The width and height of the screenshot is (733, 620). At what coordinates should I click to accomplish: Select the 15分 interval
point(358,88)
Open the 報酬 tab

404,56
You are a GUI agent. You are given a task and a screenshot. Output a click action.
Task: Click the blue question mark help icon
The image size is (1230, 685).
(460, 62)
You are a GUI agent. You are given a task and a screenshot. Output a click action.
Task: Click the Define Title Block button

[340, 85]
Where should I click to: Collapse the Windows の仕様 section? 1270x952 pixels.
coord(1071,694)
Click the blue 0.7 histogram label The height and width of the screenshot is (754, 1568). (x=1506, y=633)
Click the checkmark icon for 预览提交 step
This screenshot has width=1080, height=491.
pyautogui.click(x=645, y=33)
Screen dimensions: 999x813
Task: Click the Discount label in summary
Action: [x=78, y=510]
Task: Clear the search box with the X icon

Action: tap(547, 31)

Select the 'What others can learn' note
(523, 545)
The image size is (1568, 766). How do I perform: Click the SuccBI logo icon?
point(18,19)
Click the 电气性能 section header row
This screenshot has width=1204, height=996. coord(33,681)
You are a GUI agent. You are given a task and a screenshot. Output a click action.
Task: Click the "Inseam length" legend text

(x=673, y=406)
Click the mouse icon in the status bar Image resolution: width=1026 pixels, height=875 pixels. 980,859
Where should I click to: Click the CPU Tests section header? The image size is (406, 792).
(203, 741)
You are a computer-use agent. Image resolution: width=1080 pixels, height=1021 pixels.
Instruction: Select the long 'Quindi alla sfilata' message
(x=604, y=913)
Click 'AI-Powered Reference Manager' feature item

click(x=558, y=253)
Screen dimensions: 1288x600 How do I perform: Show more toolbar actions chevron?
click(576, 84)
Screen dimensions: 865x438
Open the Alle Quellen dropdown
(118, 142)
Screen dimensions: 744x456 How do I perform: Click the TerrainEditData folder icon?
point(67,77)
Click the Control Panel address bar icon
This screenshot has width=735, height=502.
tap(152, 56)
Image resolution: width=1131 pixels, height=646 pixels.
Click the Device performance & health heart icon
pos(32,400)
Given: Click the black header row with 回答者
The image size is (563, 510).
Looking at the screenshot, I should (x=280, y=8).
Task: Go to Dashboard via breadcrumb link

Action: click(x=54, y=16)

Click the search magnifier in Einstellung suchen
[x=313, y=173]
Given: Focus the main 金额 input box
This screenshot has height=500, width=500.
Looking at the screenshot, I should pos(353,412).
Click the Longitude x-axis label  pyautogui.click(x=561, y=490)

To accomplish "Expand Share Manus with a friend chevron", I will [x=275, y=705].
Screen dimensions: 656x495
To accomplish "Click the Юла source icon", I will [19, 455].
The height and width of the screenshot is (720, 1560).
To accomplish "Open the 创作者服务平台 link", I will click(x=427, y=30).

_How to complete this task_. Each line containing the word "will" must be pulled from the listing and copied.

_Completed task_.
To accomplish "Expand Share Manus with a friend chevron", I will [x=275, y=705].
To accomplish "Click the Юла source icon", I will [19, 455].
To accomplish "Open the 创作者服务平台 link", I will click(x=427, y=30).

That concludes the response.